Project Report


Attrition Bias in Fuel Savings
Evaluations of Low-Income
Energy Conservation Programs

Paper presented at Energy Program Evaluation: Conservation and Resource Management Conference, Chicago, Illinois
Paper Dated: August, 1989
By: Michael Blasnik


Abstract

Common fuel savings evaluation methodologies require more consumption data than are available for many participants in low-income weatherization programs. These data requirements often lead to sample attrition rates greater than 50%.

In the process of conducting a pilot weatherization program, the Grass Roots Alliance for a Solar Pennsylvania (GRASP) noticed substantial differences between houses which met the data requirements for evaluation (the evaluation sample) and those which did not (the attrition sample).

GRASP compared the evaluation sample with the attrition sample and an unscreened sample in order to verify and quantify some of these differences and investigate the potential for bias caused by sample attrition.

GRASP discovered significant differences between the evaluation sample and the other groups in terms of initial measured air leakage rate, reduction in leakage rate due to program measures and pre-period fuel consumption.

The evaluation sample houses had significantly tighter envelopes than the unscreened sample and had much smaller air leakage rate reductions from weatherization measures. A rough comparison of fuel usage showed significantly lower consumption for the evaluation sample than the attrition sample.
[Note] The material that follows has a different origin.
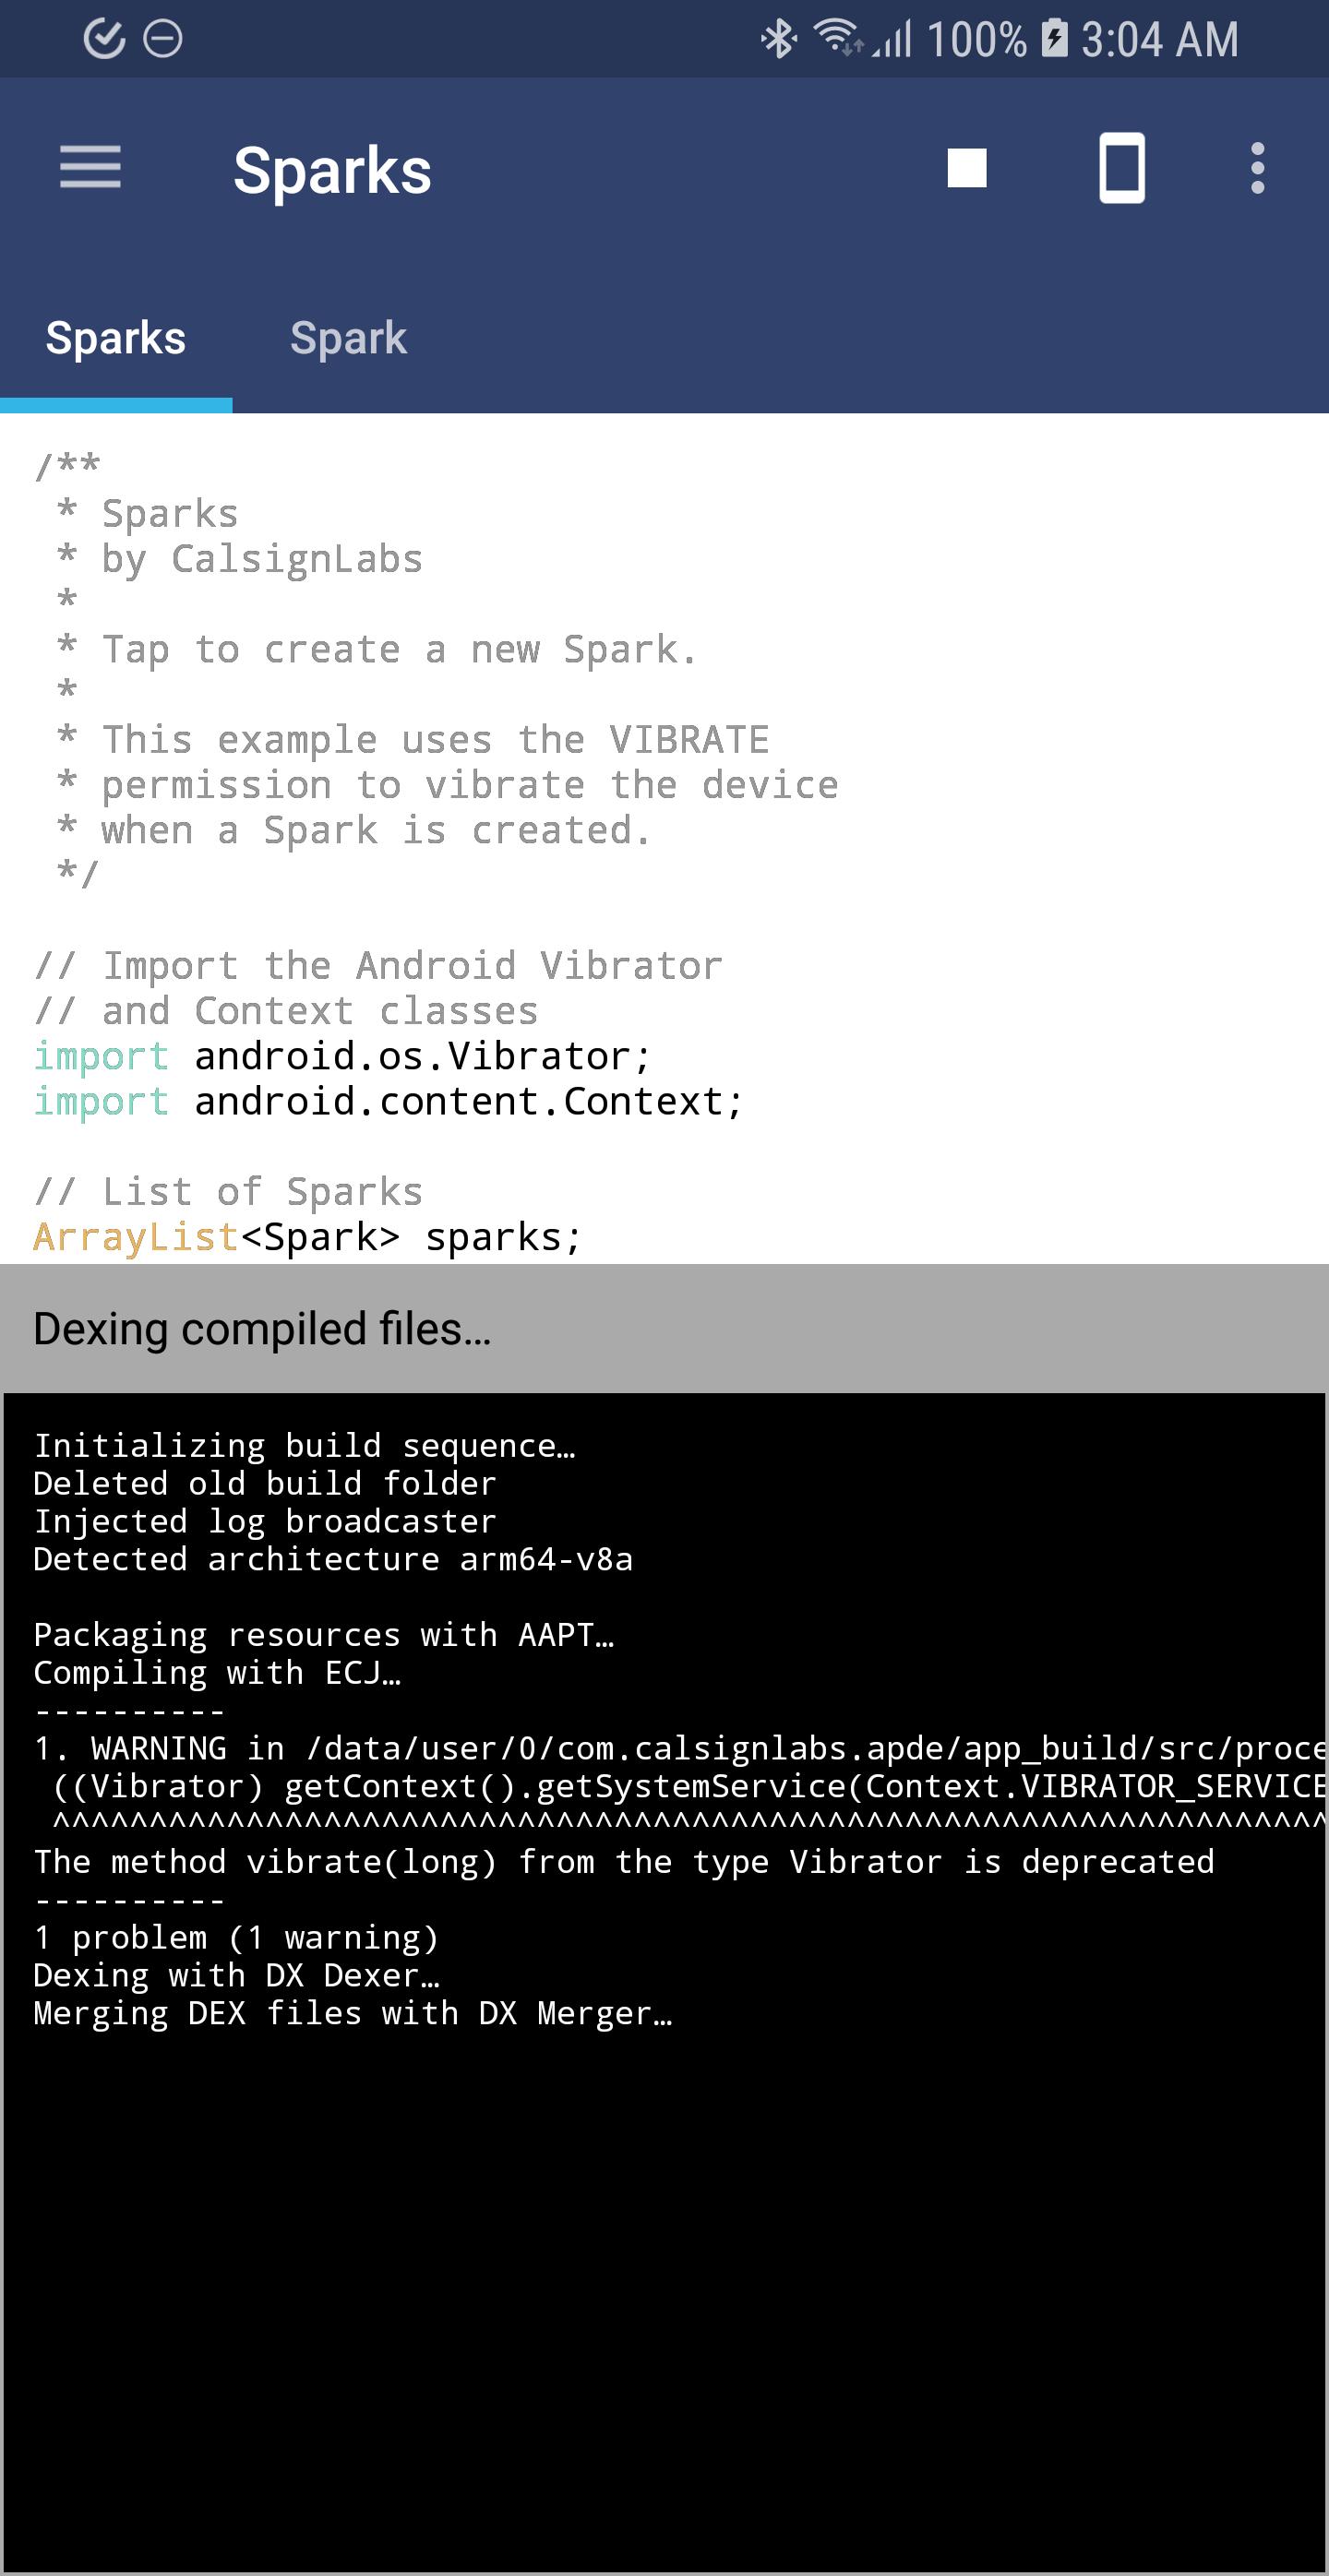
Task: Tap the Wi-Fi signal icon
Action: click(x=837, y=38)
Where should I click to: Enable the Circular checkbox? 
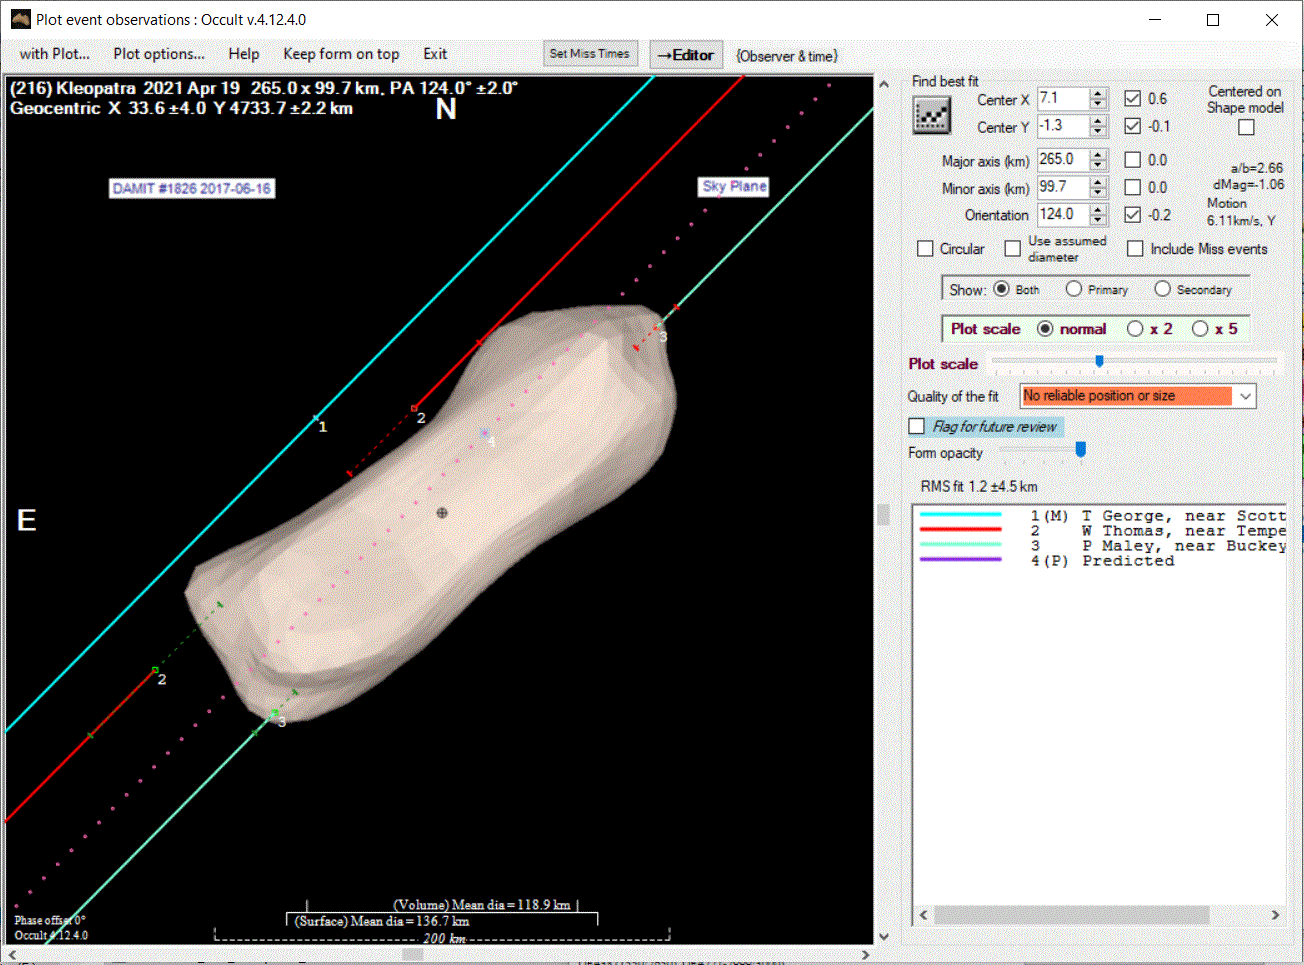(x=925, y=249)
There appears to be a correlation between the quality of billing data and the thermal integrity of the house. These results imply that low-income weatherization programs may be achieving greater savings than a standard high attrition evaluation would indicate.

GRASP's findings demonstrate attrition bias and call into question the generalizability of many low-income fuel savings evaluations which have comparable sample attrition. Further exploration is needed in evaluation methods which reduce this bias such as cruder billing data analysis techniques, statistical bias reduction techniques, and methods such as short-term submetering which create their own data.